Details on the specific columns are shown below:
age_at_death_y: the age of the lemur at the time of
death
age_at_wt_mo_no_dec: the age of the lemur at the time
‘weight_g’ was recorded rounded down
age_at_wt_y: the age of the lemur at the time ‘weight_g’
was recorded in years
age_max_live_or_dead_y: the maximum age the animal could
have achieved as of the date the datafile was last updated
avg_daily_wt_change_g: the average change of weight for
a lemur each day
birth_month: the month of birth of the lemur
change_since_prev_wt_g: the weight change since previous
recorded weight in grams
concep_month: the month of conception of the lemur
dam_age_at_concep_y: the mother of the lemurs age at
conception
days_before_death: the number of days the weight of the
lemur was recorded before death
days_since_prev_wt: the number of days the initial
weight of the lemur was recorded since new weight was recorded
expected gestation: the expected gestation of the
lemur
litter size: the size of the little of the lemur
month_of_weight: the month that the lemurs weight was
recorded
n_known_offspring: the number of known offspring of the
lemur
r_min_dam_age_at_concep_y: the dam minimum age at
conception
sire_at_concep_y: the father of the lemurs age at
conception
wight_g: wight of the lemur in grams
The dataset analyzed within this research document,
lemurs, is below:
lemurs <- readr::read_csv('https://raw.githubusercontent.com/rfordatascience/tidytuesday/master/data/2021/2021-08-24/lemur_data.csv')
head(lemurs)
## # A tibble: 6 × 54
## taxon dlc_id hybrid sex name curre…¹ stud_…² dob birth…³ estim…⁴
## <chr> <chr> <chr> <chr> <chr> <chr> <chr> <date> <dbl> <chr>
## 1 OGG 0005 N M KANGA N <NA> 1961-08-25 8 <NA>
## 2 OGG 0005 N M KANGA N <NA> 1961-08-25 8 <NA>
## 3 OGG 0006 N F ROO N <NA> 1961-03-17 3 <NA>
## 4 OGG 0006 N F ROO N <NA> 1961-03-17 3 <NA>
## 5 OGG 0009 N M POOH BEAR N <NA> 1963-09-30 9 <NA>
## 6 OGG 0009 N M POOH BEAR N <NA> 1963-09-30 9 <NA>
## # … with 44 more variables: birth_type <chr>, birth_institution <chr>,
## # litter_size <dbl>, expected_gestation <dbl>, estimated_concep <date>,
## # concep_month <dbl>, dam_id <chr>, dam_name <chr>, dam_taxon <chr>,
## # dam_dob <date>, dam_age_at_concep_y <dbl>, sire_id <chr>, sire_name <chr>,
## # sire_taxon <chr>, sire_dob <date>, sire_age_at_concep_y <dbl>, dod <date>,
## # age_at_death_y <dbl>, age_of_living_y <dbl>, age_last_verified_y <dbl>,
## # age_max_live_or_dead_y <dbl>, n_known_offspring <dbl>, …

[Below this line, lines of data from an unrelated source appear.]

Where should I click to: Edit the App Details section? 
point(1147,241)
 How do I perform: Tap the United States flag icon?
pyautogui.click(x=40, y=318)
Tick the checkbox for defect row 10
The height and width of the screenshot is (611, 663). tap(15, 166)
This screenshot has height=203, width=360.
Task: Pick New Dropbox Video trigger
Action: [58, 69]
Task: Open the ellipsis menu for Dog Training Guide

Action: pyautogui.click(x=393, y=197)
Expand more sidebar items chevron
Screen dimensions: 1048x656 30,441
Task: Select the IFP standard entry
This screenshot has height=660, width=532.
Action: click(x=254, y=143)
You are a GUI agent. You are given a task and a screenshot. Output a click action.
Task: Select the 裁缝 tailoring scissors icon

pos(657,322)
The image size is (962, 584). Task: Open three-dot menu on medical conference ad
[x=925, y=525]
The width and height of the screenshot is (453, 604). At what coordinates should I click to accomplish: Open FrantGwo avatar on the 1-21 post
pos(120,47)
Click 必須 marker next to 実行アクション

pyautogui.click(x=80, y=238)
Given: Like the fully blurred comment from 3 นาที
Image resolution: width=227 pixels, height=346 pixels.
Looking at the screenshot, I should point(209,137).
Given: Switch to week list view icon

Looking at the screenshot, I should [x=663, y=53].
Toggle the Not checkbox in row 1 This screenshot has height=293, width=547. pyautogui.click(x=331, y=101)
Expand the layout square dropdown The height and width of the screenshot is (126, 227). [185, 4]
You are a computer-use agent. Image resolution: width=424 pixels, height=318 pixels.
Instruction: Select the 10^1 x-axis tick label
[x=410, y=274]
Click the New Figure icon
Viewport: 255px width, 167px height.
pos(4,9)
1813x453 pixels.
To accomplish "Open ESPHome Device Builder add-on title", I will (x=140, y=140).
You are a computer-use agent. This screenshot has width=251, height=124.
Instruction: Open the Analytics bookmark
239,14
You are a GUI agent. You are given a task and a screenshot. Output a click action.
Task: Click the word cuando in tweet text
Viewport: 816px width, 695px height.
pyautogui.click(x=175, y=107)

More information about the dataset can be found here: https://github.com/rfordatascience/tidytuesday/tree/master/data/2021/2021-08-24 and https://www.nature.com/articles/sdata201419.
Below shows the manipulation/engineering to the dataset:
#lemurs[mapply(is.infinite, lemurs)] <- NA #changing the infinite values to NA/NaN
lemur <- lemurs %>%
select(where(is.numeric) | c("sex","taxon","hybrid","age_category")) %>%
select(-c("age_at_wt_wk","age_at_wt_d","age_at_wt_mo","age_of_living_y","age_last_verified_y","expected_gestation_d","days_before_inf_birth_if_preg","pct_preg_remain_if_preg","infant_lit_sz_if_preg")) %>%
select_if(~ !all(is.na(.))) #selecting those that are not all NA/NaN
head(lemur)
## # A tibble: 6 × 22
## birth_month litter_s…¹ expec…² conce…³ dam_a…⁴ sire_…⁵ age_a…⁶ age_m…⁷ n_kno…⁸
## <dbl> <dbl> <dbl> <dbl> <dbl> <dbl> <dbl> <dbl> <dbl>
## 1 8 1 129 4 2.22 2.22 15.5 15.5 7
## 2 8 1 129 4 2.22 2.22 15.5 15.5 7
## 3 3 1 129 11 1.78 1.78 13.6 13.6 9
## 4 3 1 129 11 1.78 1.78 13.6 13.6 9
## 5 9 1 129 5 4.32 4.32 10.4 10.4 1
## 6 9 1 129 5 4.32 4.32 10.4 10.4 1
## # … with 13 more variables: weight_g <dbl>, month_of_weight <dbl>,
## # age_at_wt_mo_no_dec <dbl>, age_at_wt_y <dbl>, change_since_prev_wt_g <dbl>,
## # days_since_prev_wt <dbl>, avg_daily_wt_change_g <dbl>,
## # days_before_death <dbl>, r_min_dam_age_at_concep_y <dbl>, sex <chr>,
## # taxon <chr>, hybrid <chr>, age_category <chr>, and abbreviated variable
## # names ¹litter_size, ²expected_gestation, ³concep_month,
## # ⁴dam_age_at_concep_y, ⁵sire_age_at_concep_y, ⁶age_at_death_y, …
Approach:
To perform PCA on a dataset, pre-processing should take place.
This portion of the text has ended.